• **THE TASK**:
Lay out the lines of the items below as a numbered list, skipping blank lines and leaving out the pictures.

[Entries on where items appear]
-*-*-

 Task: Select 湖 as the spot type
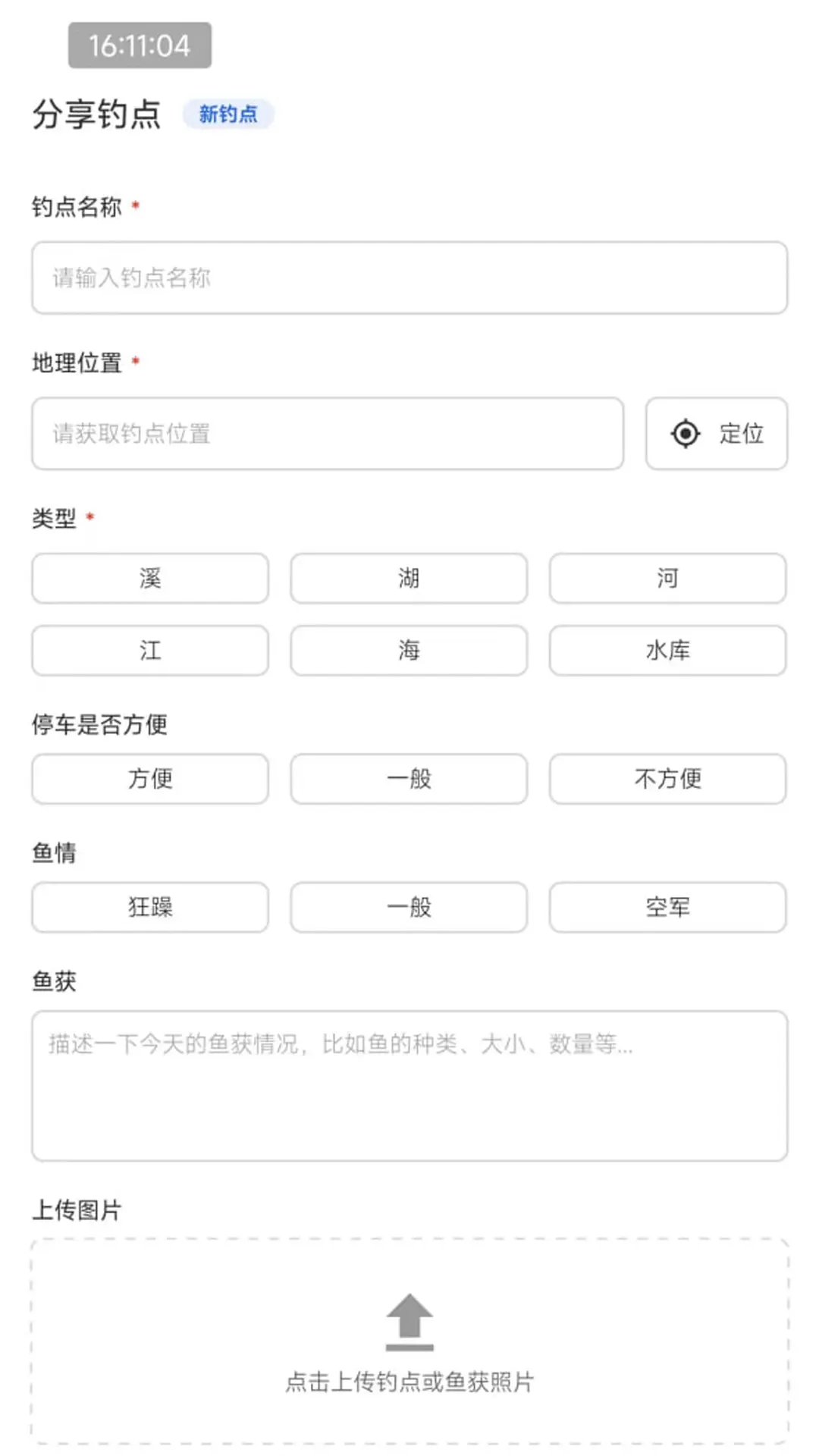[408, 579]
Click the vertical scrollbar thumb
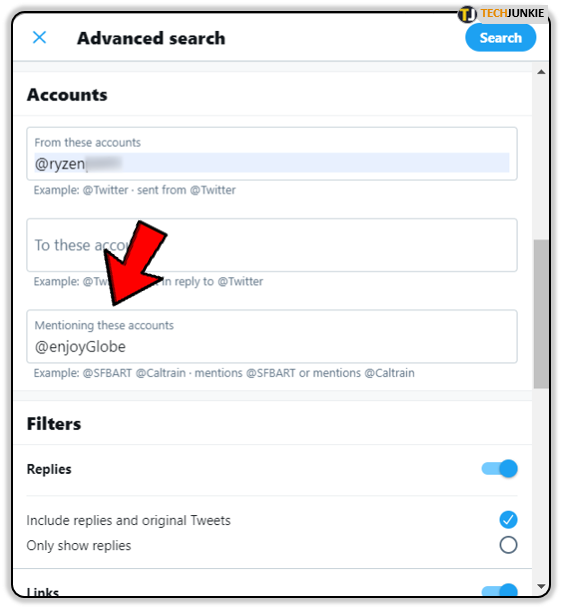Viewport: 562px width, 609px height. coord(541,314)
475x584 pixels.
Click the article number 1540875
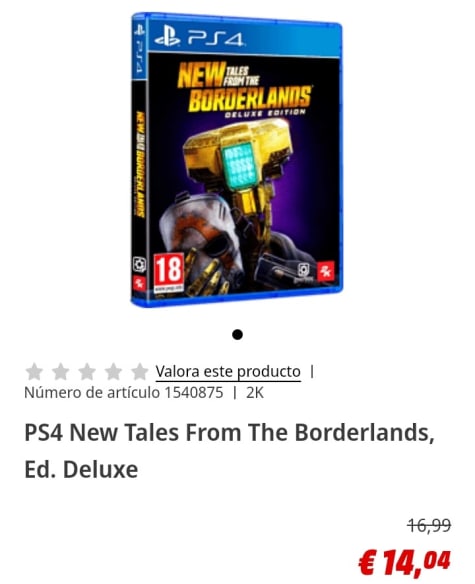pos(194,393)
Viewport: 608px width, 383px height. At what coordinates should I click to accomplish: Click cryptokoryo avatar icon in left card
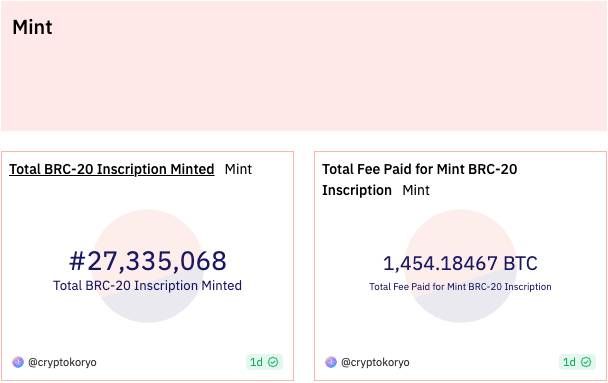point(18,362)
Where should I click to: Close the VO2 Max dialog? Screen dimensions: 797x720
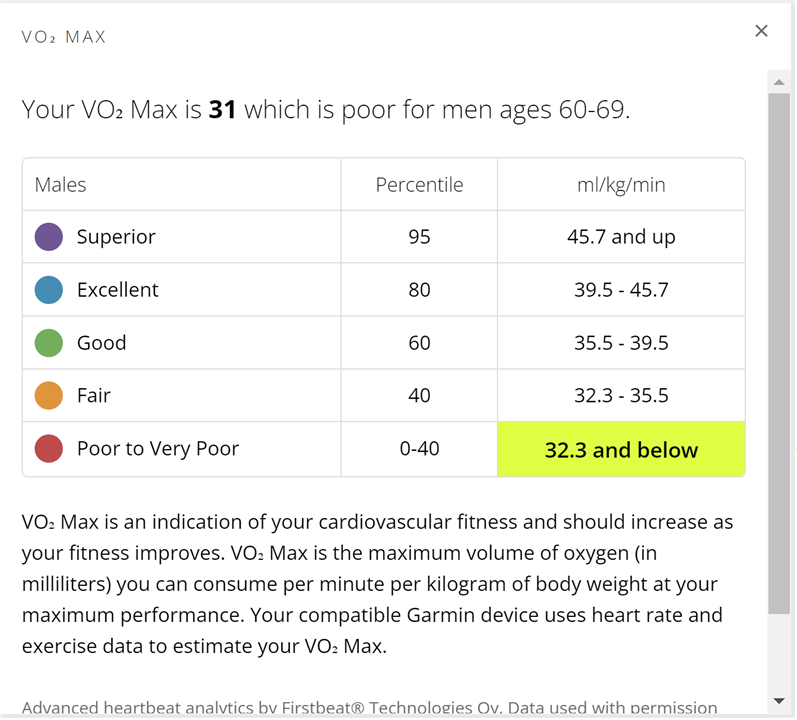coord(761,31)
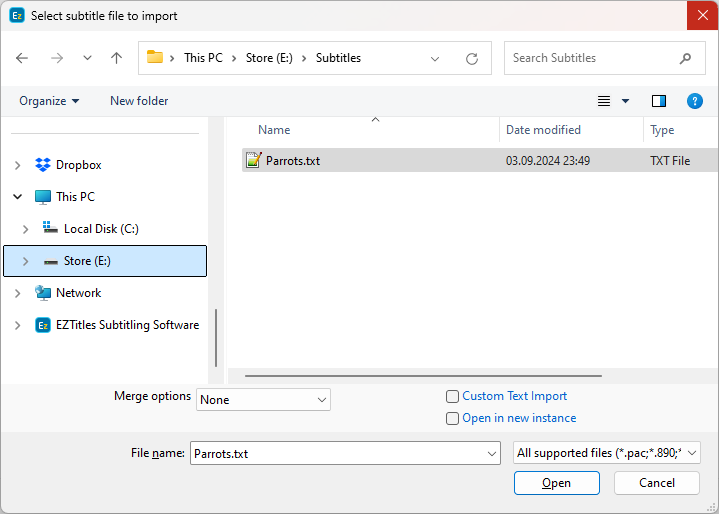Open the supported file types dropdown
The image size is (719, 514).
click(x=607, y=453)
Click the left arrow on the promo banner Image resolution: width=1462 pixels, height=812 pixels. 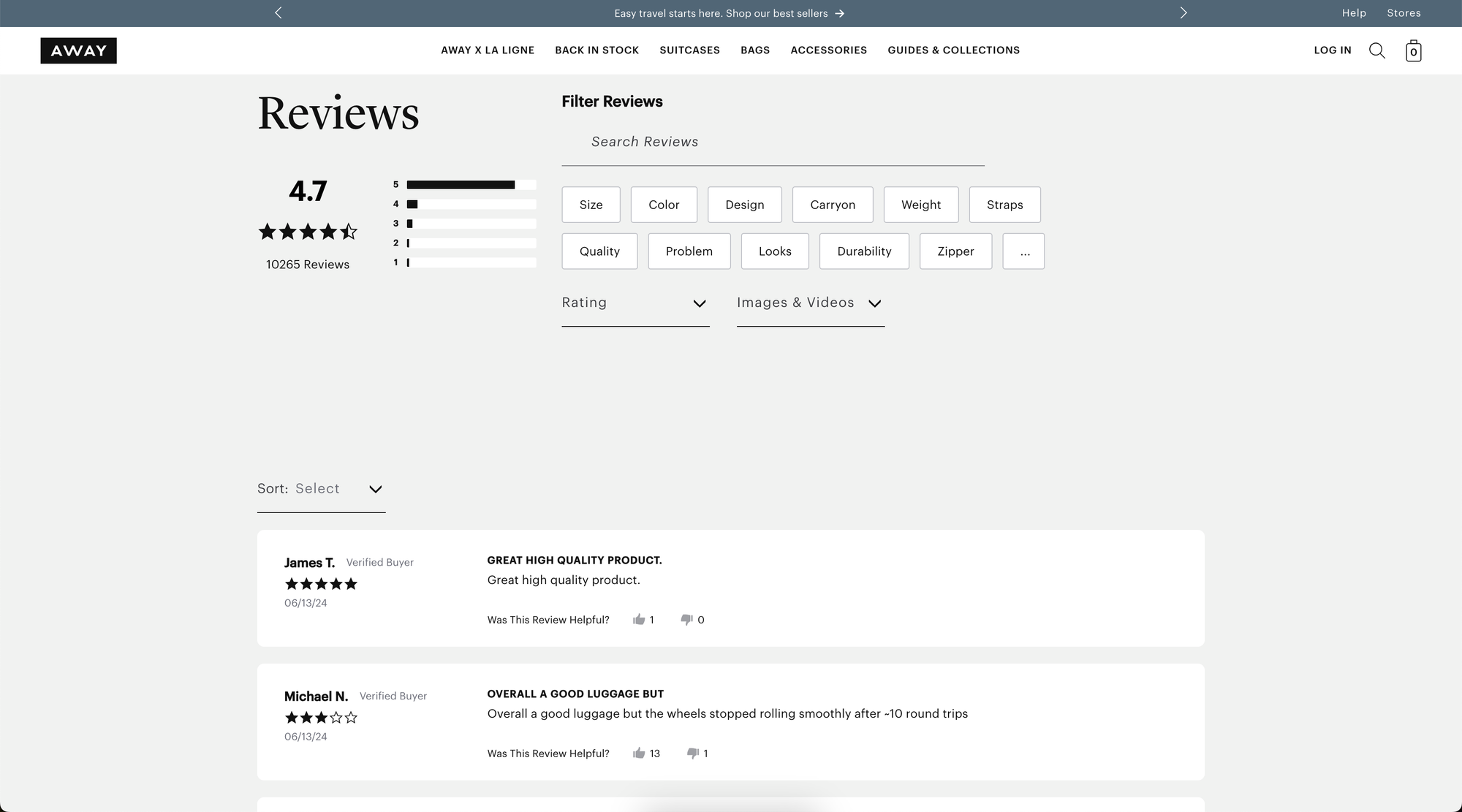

-*-*-

• **RESPONSE**:
1.  Task: Select 湖 as the spot type
2. [408, 579]
3. Click the vertical scrollbar thumb
4. Viewport: 562px width, 609px height. coord(541,314)
5. 475x584 pixels.
6. Click the article number 1540875
7. pos(194,393)
8. Viewport: 608px width, 383px height. At what coordinates should I click to accomplish: Click cryptokoryo avatar icon in left card
9. point(18,362)
10. Where should I click to: Close the VO2 Max dialog? Screen dimensions: 797x720
11. coord(761,31)
12. Open the supported file types dropdown
13. The image size is (719, 514).
14. click(x=607, y=453)
15. Click the left arrow on the promo banner Image resolution: width=1462 pixels, height=812 pixels. 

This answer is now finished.